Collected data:
┄┄┄┄┄┄┄┄┄┄

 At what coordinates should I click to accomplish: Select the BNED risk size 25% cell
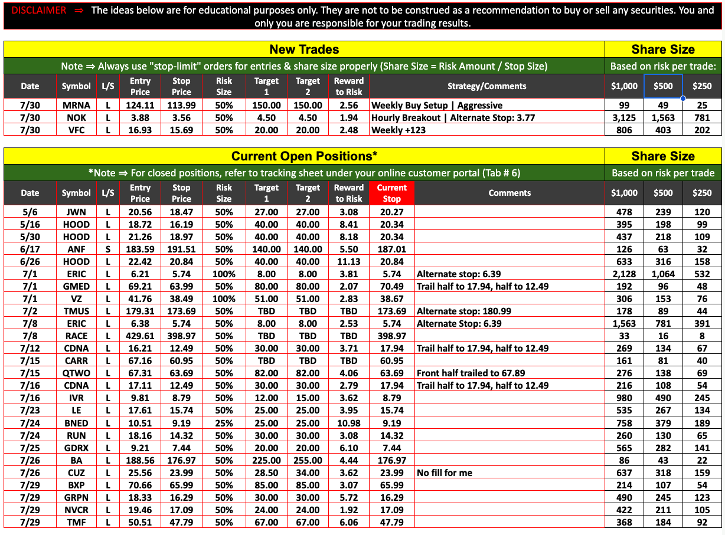[224, 423]
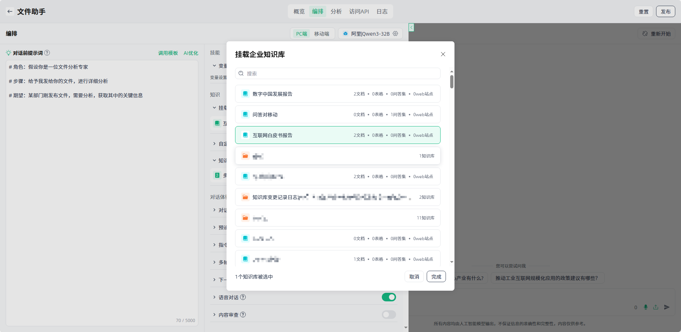
Task: Click the upload icon in chat input
Action: point(656,307)
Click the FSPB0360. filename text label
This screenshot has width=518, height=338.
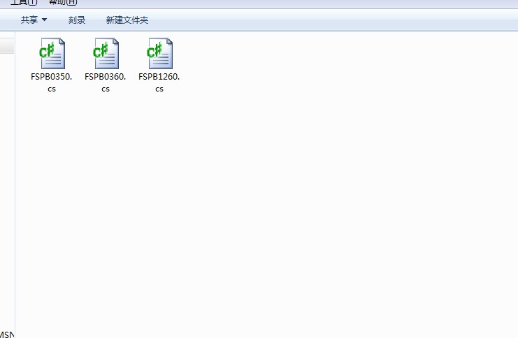pyautogui.click(x=105, y=77)
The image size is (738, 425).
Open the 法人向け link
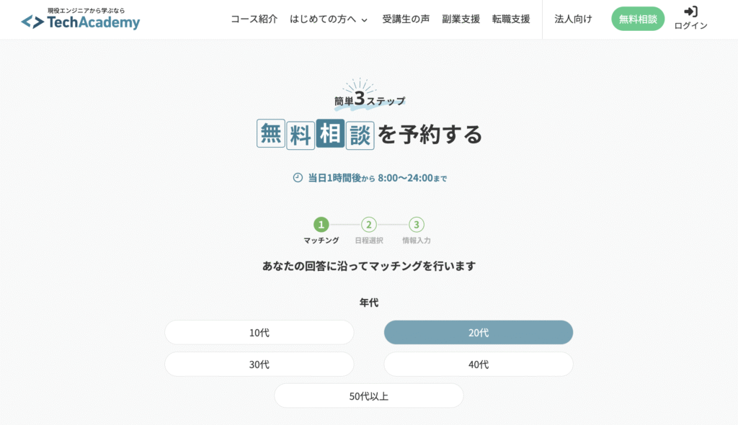tap(573, 19)
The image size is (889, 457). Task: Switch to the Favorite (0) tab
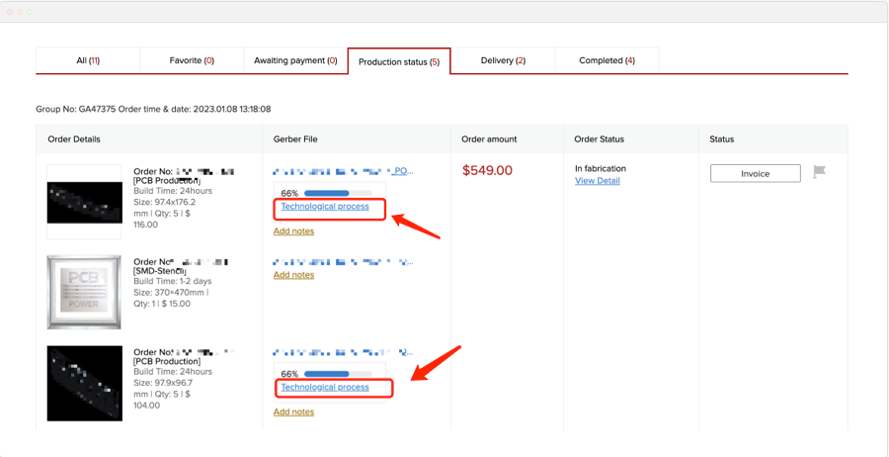(192, 60)
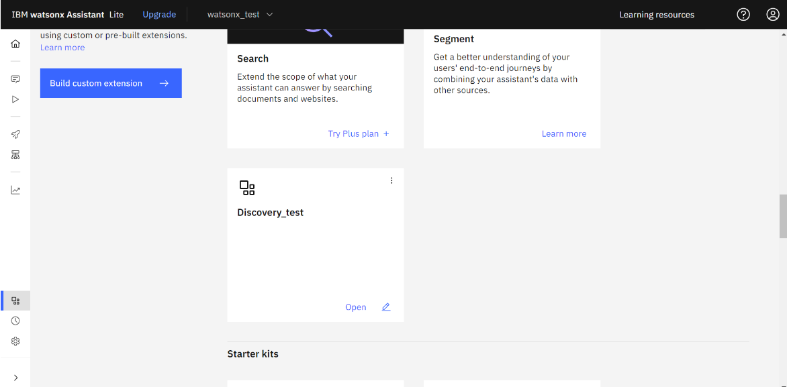The height and width of the screenshot is (387, 787).
Task: Open the user profile icon
Action: 772,15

┄┄┄┄┄┄┄┄┄┄

» Try it
Starting at the line that contains "This screenshot has width=518, height=338.", reproduce each line exactly through the end of the entries above, leaving every picture out.

» Finished task
This screenshot has width=518, height=338.
pyautogui.click(x=105, y=77)
The image size is (738, 425).
Open the 法人向け link
tap(573, 19)
The image size is (889, 457). Task: Switch to the Favorite (0) tab
(192, 60)
The height and width of the screenshot is (387, 787).
Task: Open the user profile icon
Action: 772,15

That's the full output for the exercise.